À l’occasion de la sortie de leur sixième album, Welcome Home (“Bienvenue chez nous”, en belge), le groupe Ozma s’est produit mi-décembre 2016 dans la prestigieuse salle du New Morning, l’une, sinon la meilleure sono de jazz à Paris, avec, ce soir-là, Boris Darley  aux manettes et, en première partie, le duo d’instrumentistes accompagnateurs ayant accédé au statut de solistes, l’excellent joueur de basse à cinq cordes, Bertrand Beruard et l’époustouflant percussionniste vénézuélien, Orlando Poleo.

Ozma s’inscrit, si l’on veut, dans la lignée du jazz-rock, formule paradoxale élaborée il y a près de cinquante ans déjà par Miles Davis et ses recrues (non des moindres : John McLaughlin, Wayne Shorter, Herbie Hancock, Joe Zawinul, Dave Holland, Tony Williams…). Les cinq jeunes gens poussent au maximum les potentiomètres, pulsent ce qu’il faut, hachent menu les phrases toutes faites, ressassent ad lib riffs et ritournelles, montent et descendent les niveaux – ceux du premier et du second degré comme ceux purement techniques – et placent ainsi la barre très haut, d’un album à l’autre, d’un gig au suivant.

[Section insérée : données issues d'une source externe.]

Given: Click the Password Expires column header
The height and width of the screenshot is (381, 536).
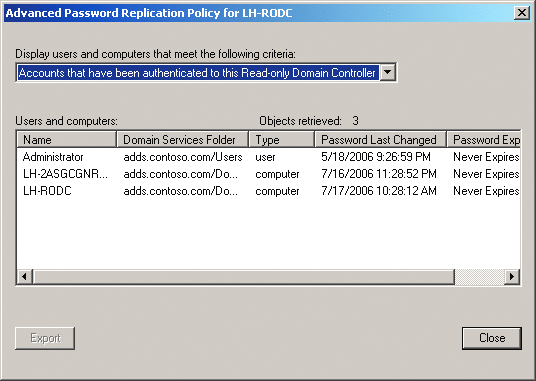Looking at the screenshot, I should 484,140.
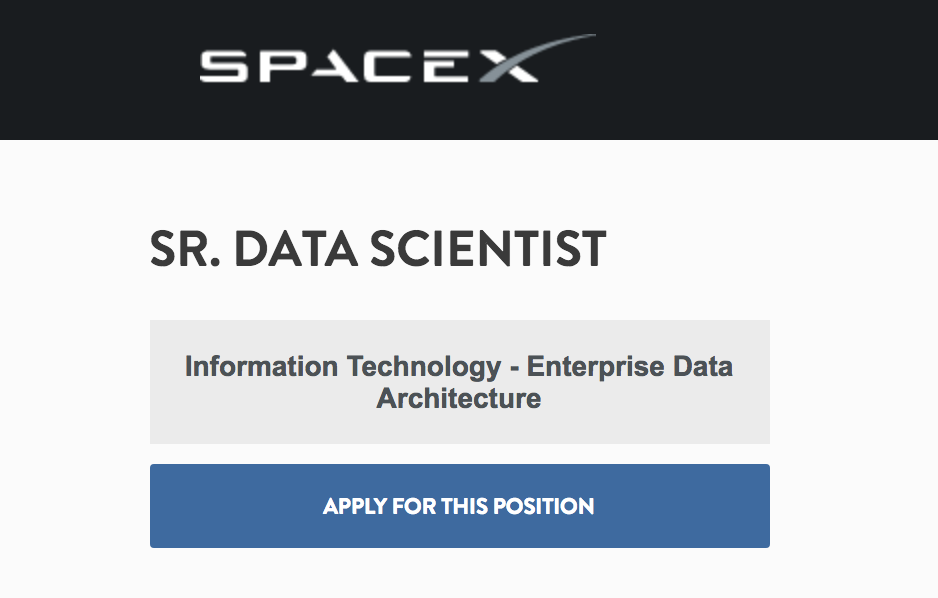Apply for the Sr. Data Scientist role

click(460, 506)
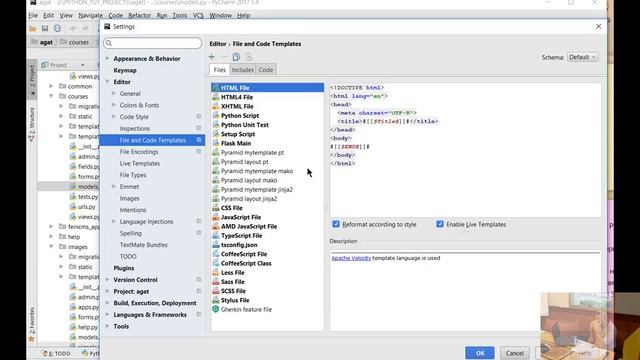
Task: Open the Apache Velocity link
Action: [351, 258]
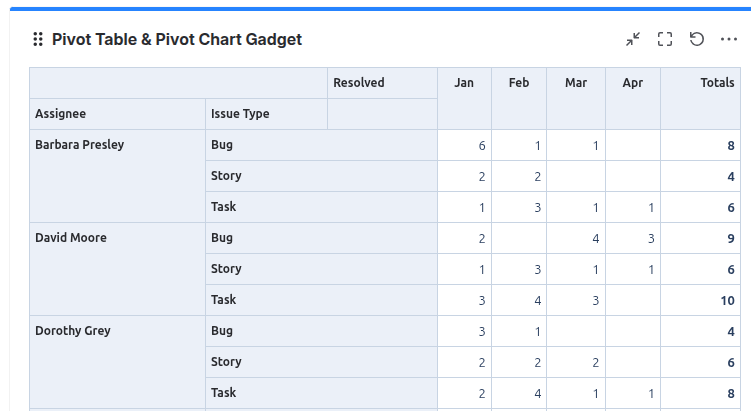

Après une assez longue tournée, de retour à la maison pour passer les fêtes en famille ou entre amis, Stéphane Scharlé (batteur, compositeur et chef d’orchestre), Edouard Séro-Guillaume (bassiste-compositeur), Julien Soro (poly-saxophoniste), Guillaume Nuss (virtuose du trombone) et Tam De Villiers (gaucho-guitariste) nous ont offert un set mémorable, chauffant à blanc le cube noir du club de légende, intercalant au meilleur moment quelque lyrique ballade, poussant leur musicale science aux limites de la transe.

Depuis leurs débuts en fanfare, dans tous les sens du terme, hormis celui de la fanfaronnade, ils ont élargi leur palette audio, gagné en densité, en intensité et, si besoin était, élevé le volume sonore sans jamais brouiller ni l’énoncé ni l’émotion. En une dizaine de thèmes d’une durée optimale, ils ont évité la démonstration concertiste pour, au contraire, atteindre le corps et le cœur de l’auditeur le plus lointain, quitte à le déconcerter parfois par leur surprenante énergie et leur entêtement dans la voie qu’ils continuent à tracer.